À bien des égards, vous m'avez rappelé mon père. Je n'ai pas toujours été d'accord avec lui, mais le temps lui a donné raison sur la plupart des comptes. Mon «vieil homme» était le père le plus cool du quartier pour tous mes amis, mais je ne l'ai jamais vu sous le même jour que mes copains. Pour moi, il était le gars qui m'a crié dessus pour faire avancer les choses et m'a enseigné comment les faire correctement. Je dois admettre que je n'ai jamais frappé plus de .500 sur l'échelle «faites-le» contre «faites-le correctement».

Donc, vous pouvez imaginer ce que Gary a dû ressentir quand il a appris que je pensais que vous étiez le père le plus cool; honnête, franc et direct. Puis il m'est venu à l'esprit que si j'étais votre enfant, je ne trouverais probablement pas votre extérieur bourru plus agréable que je n'ai trouvé mes propres pères. C'est un paradoxe étrange lorsque les amis de votre enfant vous trouvent être un tireur droit, mais vos propres enfants ont du mal avec les mêmes traits. Cela doit faire partie de la vie qui restera toujours inexpliquée.
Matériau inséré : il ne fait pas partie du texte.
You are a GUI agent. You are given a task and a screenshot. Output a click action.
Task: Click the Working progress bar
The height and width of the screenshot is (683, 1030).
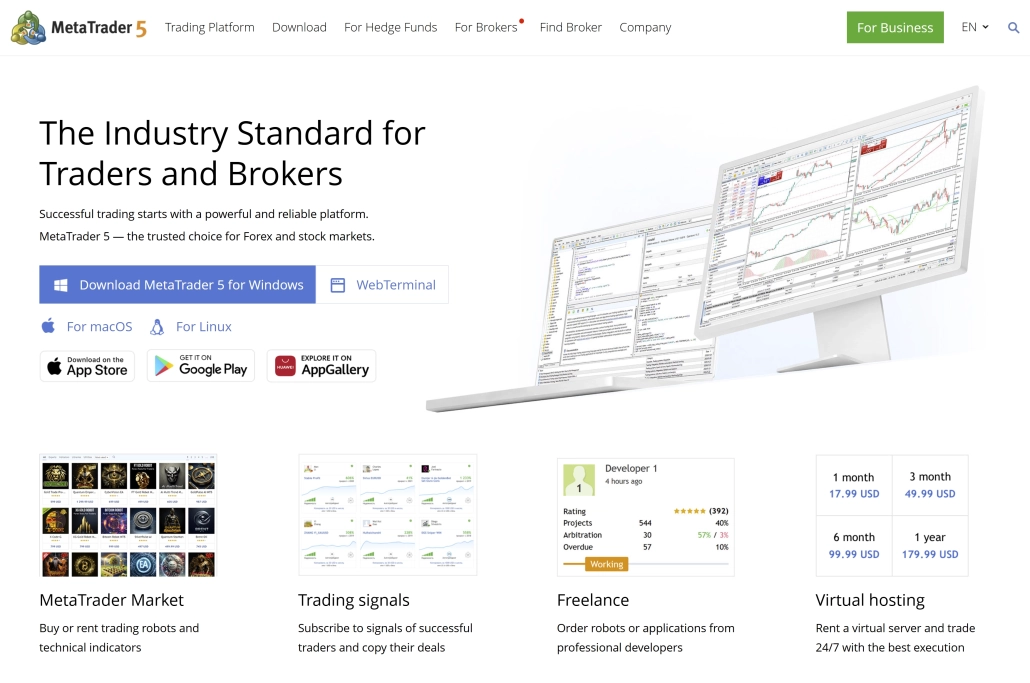pos(607,564)
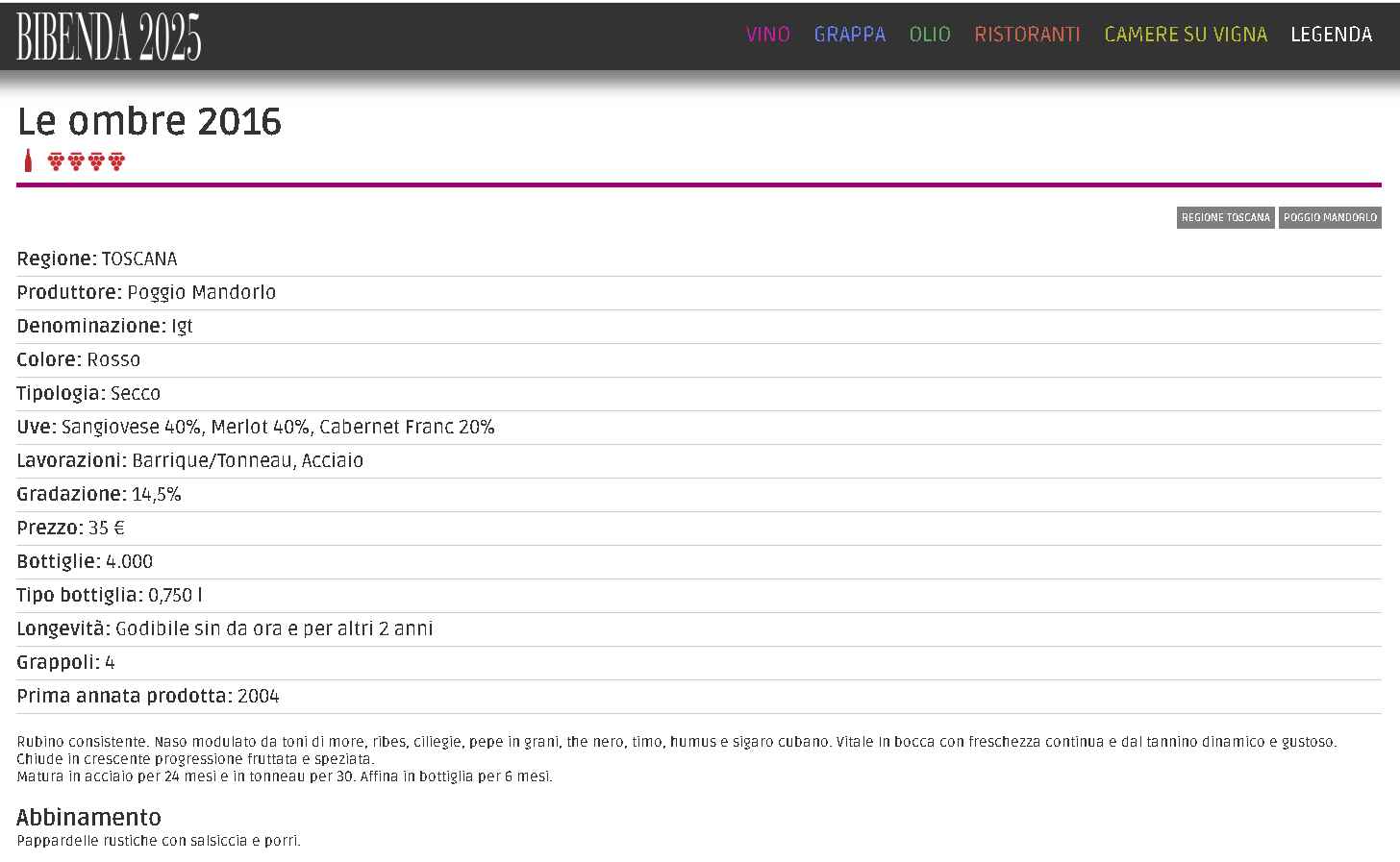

La plupart des gars de motocross américains des années 1970 avaient peu d'expérience avec des gens qui disaient la vérité tout le temps… et qui la disaient d'une manière que vous ne pouviez pas ignorer. Je pensais que vous aviez rendu la «vue d'ensemble» beaucoup plus claire. Je ne connais pas toutes les dynamiques personnelles qui entrent dans les relations humaines, mais le monde a besoin de beaucoup plus de Don Jones et de beaucoup moins de joyeux.

Je suis sûr de deux choses, l'un de nous va quitter cette bobine mortelle avant l'autre (et il y a une certitude à 100% qu'aucun de nous ne veut gagner cette course). Mais, disons simplement, pour les besoins de l'argument, que c'est vous devant moi. Dans ce cas, je vais être triste à des niveaux dépassant la simple empathie normale. Je pense que vous êtes l'un des grands.

Cependant, si je vais devant vous, je suis prêt à accepter que vous puissiez dire: «Je connaissais Jody, et comme vous le savez, il pensait que j'étais l'un des grands».

Très cordialement,

Jody

Gary Jones (73) obtient le trou dans une Ammex conçue par Don Jones.